> Task to complete: Copy out each line of the material in which the word "arrow" can be found.

> Input material:
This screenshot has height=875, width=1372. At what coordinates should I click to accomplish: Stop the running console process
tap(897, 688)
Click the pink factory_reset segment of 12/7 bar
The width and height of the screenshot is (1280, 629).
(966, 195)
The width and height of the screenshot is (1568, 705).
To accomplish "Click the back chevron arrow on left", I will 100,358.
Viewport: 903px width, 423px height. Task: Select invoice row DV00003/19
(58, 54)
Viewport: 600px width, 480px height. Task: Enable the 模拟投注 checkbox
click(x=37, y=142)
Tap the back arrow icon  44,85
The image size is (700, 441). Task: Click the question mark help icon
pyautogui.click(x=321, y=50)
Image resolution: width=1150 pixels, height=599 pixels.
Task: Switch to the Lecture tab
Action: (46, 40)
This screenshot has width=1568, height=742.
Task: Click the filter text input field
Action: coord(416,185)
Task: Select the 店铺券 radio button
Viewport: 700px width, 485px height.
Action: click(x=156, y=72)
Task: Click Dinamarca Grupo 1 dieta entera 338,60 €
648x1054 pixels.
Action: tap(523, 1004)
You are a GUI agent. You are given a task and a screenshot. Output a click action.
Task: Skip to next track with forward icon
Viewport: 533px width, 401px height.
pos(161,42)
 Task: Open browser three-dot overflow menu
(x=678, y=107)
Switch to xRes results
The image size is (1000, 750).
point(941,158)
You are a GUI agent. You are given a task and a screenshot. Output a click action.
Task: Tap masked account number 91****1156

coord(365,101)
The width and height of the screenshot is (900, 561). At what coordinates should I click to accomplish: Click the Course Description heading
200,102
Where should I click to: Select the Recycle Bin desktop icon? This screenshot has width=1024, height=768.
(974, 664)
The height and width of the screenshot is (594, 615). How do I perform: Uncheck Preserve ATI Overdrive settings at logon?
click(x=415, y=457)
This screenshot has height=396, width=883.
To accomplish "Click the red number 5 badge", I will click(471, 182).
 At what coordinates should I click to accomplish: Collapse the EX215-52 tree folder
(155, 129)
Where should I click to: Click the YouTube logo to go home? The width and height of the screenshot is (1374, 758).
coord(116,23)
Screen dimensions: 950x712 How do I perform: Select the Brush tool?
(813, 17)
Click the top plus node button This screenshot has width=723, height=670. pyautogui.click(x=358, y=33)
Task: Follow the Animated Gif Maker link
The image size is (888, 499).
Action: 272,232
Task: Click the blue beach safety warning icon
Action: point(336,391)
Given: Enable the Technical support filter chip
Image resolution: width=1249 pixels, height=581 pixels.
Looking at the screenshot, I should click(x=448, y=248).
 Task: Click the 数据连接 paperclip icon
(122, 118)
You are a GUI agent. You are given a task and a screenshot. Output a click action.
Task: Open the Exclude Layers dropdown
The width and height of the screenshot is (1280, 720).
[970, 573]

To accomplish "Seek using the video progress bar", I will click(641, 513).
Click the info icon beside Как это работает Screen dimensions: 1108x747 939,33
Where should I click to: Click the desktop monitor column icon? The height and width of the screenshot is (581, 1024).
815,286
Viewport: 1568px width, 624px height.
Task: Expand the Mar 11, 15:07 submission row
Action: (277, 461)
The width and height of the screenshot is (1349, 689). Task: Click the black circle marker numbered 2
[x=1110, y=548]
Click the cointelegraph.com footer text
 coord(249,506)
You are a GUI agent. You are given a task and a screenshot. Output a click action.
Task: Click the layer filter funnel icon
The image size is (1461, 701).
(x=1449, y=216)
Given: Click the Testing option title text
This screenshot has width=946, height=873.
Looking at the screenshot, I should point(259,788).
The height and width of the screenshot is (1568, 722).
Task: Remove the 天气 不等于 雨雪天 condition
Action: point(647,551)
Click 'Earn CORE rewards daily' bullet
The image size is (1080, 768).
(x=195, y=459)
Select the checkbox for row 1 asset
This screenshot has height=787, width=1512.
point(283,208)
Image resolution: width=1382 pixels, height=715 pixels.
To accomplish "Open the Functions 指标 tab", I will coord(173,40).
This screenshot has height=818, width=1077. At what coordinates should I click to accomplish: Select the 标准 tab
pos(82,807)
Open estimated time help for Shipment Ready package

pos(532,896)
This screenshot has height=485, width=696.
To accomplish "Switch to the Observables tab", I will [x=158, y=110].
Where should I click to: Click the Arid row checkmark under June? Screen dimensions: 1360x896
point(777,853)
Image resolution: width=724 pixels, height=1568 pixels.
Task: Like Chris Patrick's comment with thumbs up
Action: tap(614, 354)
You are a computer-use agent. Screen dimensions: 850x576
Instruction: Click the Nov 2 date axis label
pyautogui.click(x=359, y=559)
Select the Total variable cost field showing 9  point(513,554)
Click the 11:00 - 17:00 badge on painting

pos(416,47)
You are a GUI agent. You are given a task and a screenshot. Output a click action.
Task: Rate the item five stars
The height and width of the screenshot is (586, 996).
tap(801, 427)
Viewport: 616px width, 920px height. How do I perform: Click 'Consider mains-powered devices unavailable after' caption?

> Response area:
To accomplish "Click the back chevron arrow on left", I will 100,358.
Tap the back arrow icon  44,85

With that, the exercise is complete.